Comments on Yeah, so my son was born in the backseat of a taxi.

  1. wow i couldn't stop reading. i know that its still probably hard but this is one of the most gripping, compelling, amazing birth stories i have ever heard! It just proves the birth is going to happen when, where, and how it wants to. screw plans!

  2. Wow. I have been stuck in traffic during some very uncomfortable situations, and I sort of know that "tiger in a cage" feeling, but IN LABOR? Not yet, anyway. Good on you for maintaining a sense of the utter ridiculousness of the whole situation, and I suspect that your beautiful boy will never tire of hearing this story… at least the punchline 🙂

  3. I am totally in awe and jealous of women who manage to give birth – especially in such amazing circumstances, I missed out on the privilege 2 short weeks go when my son was delivered by emergency c-section with my husband waiting outside the theatre. I wish my body had the strength and ability to do what you did!! Amazing!

    • Not trying to hijack here, I just wanted to say… Mama, your body is strong and beautiful and capable. Sometimes things don't go quite right, and in these instances, those interventions are what make the difference between snuggling your baby and mourning it.

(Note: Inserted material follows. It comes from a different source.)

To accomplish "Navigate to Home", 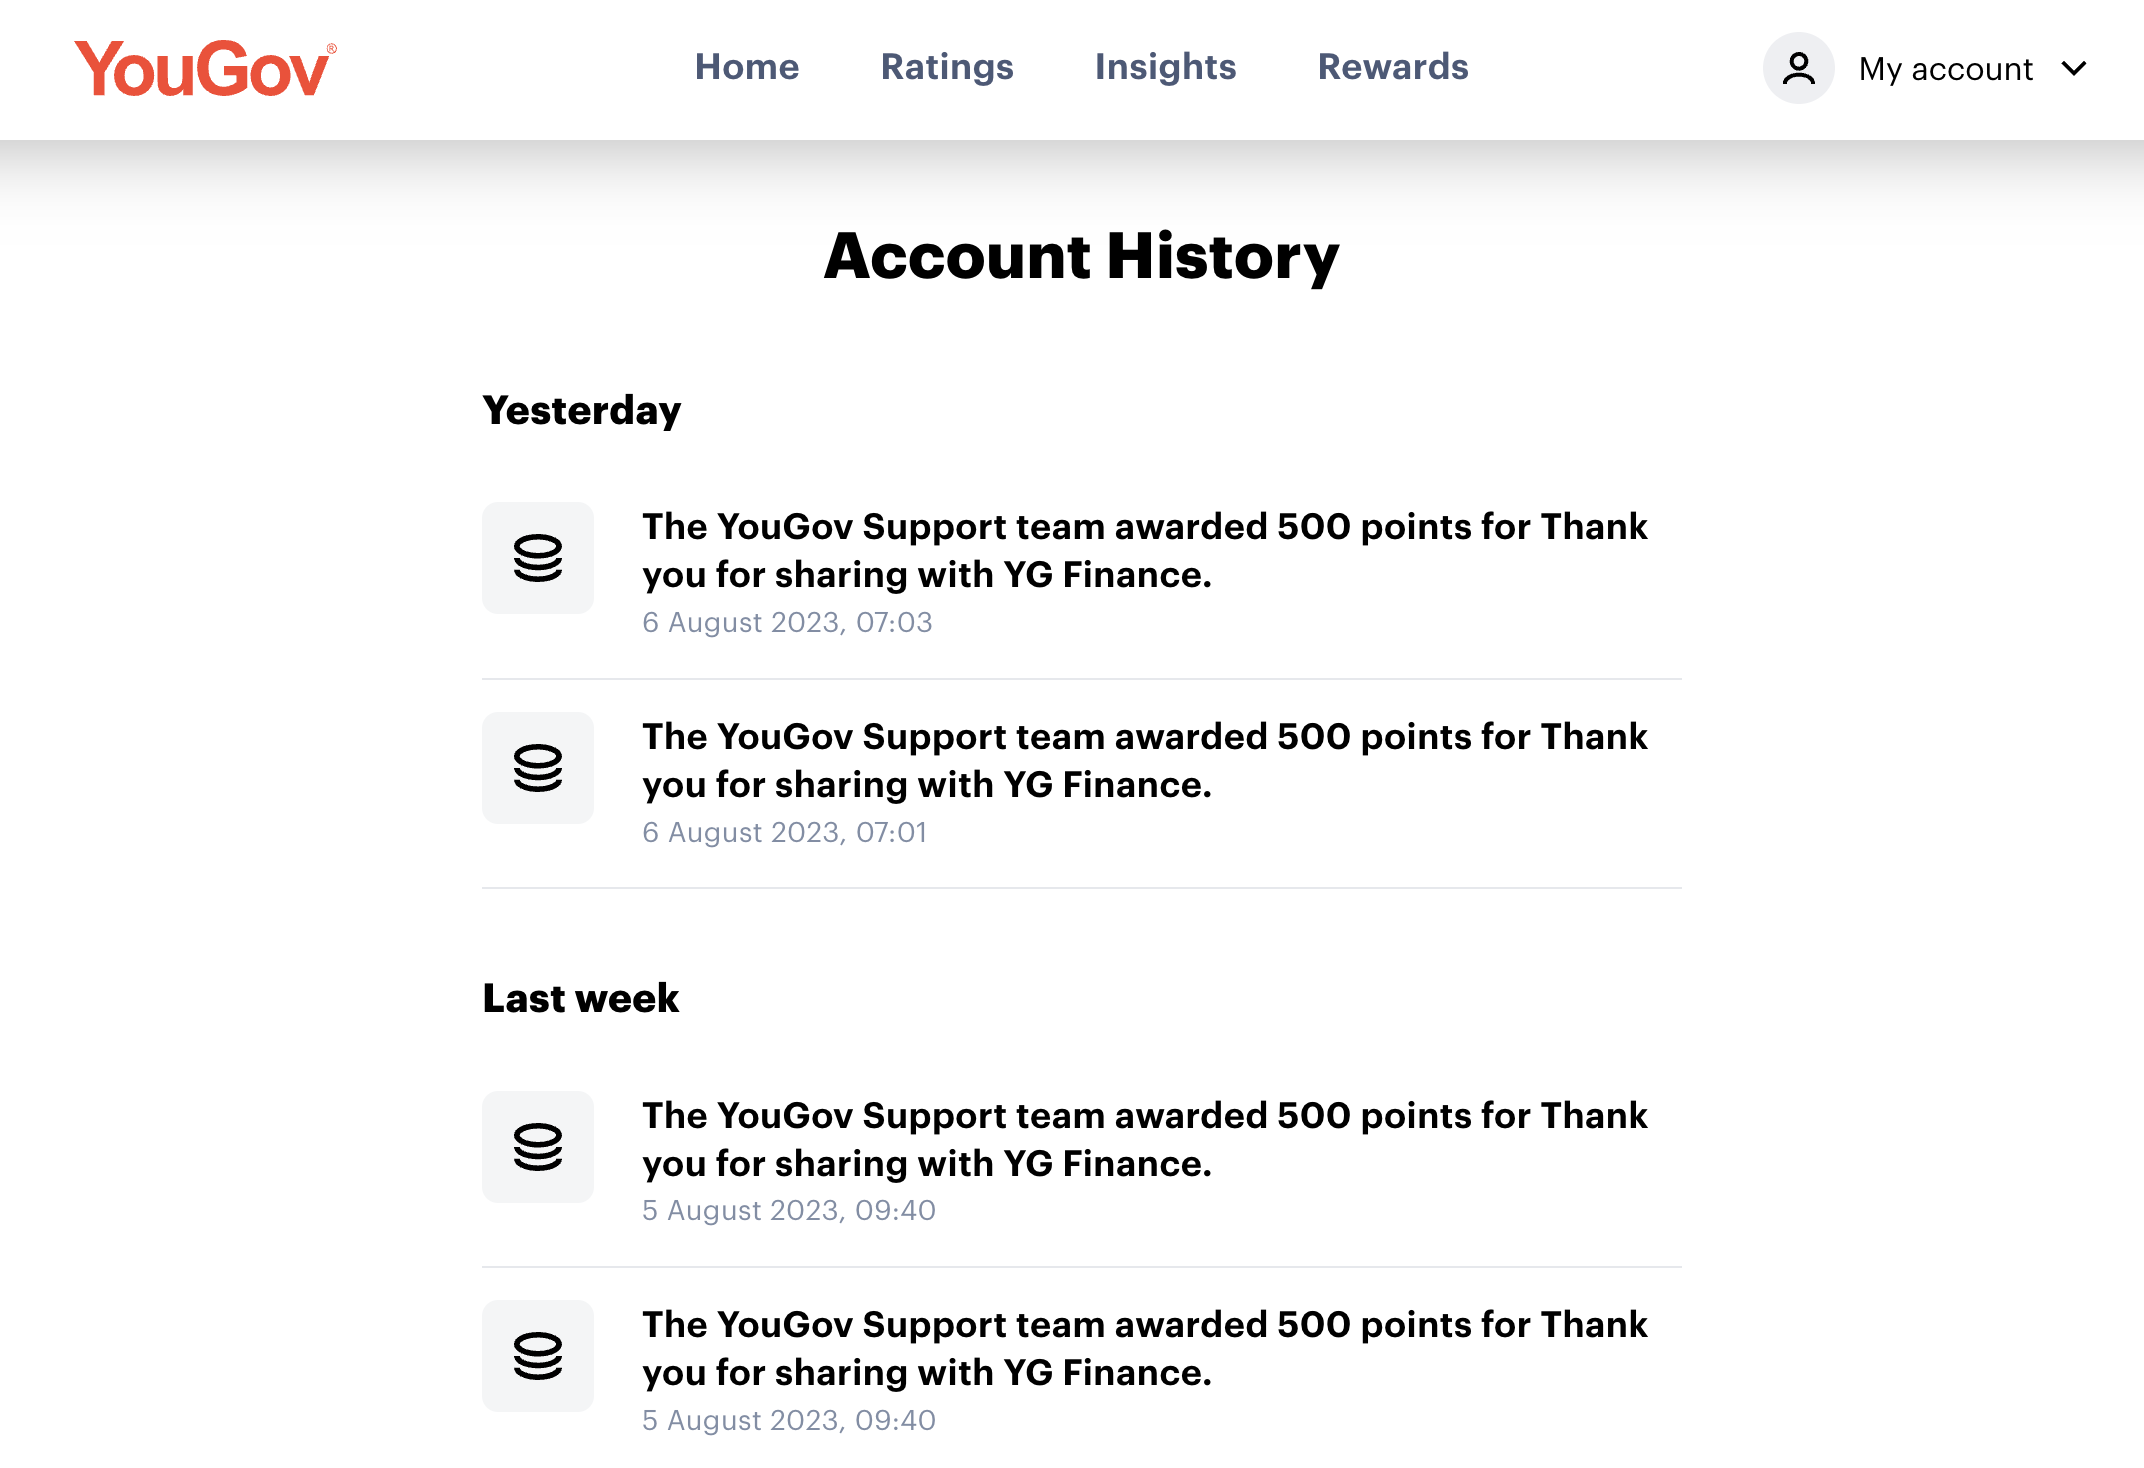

It's nothing you did right or wrong, it's just chance, and it can happen to anyone. Don't be angry at your body – it cooked that baby, even if it didn't birth it traditionally. *hugs* May you find peace soon.

  4. Oh sweetie… ginormous hugs & blessings to you and your wee family… what a huge and full on journey to bringing your Gus into the world! I so want to honour you for your body… your courage and your fire… and also your healing journey afterwards…

  5. Sweet Lord…I cried out of fear and empathy for most of your story. I'm glad everything turned out ok, and by ok I mean everyone healthy and recovering. Thank you also for reminding me (8 months pregnant me) that although we empower ourselves and create birth plans and all such things, it is not often the soft romantic picture we try to paint of it. It can be violent and it is painful as all get out, and it certainly doesn't hurt to brace yourself for nothing going according to plan.

  6. Amazing story! Congrats on your beautiful healthy baby boy!
    My Midwife said the same thing that first time moms don't go that fast… I myself came only 15 minutes too close to having my son in the back of my sister in laws car 🙂

  7. That is amazing, and I nearly cried for you. I can't imagine the complete terror of having a baby for the first time and doing so surrounded by traffic. Thank goodness for your lady paramedic — how perfect a moment, in a completely crazy one.

  8. I have marks on my elbows from where they dug into the desk as I held my face up while reading this. This is the best thing I've read in awhile.

    What an amazing story.

    Who cares if you pooped or not, haha.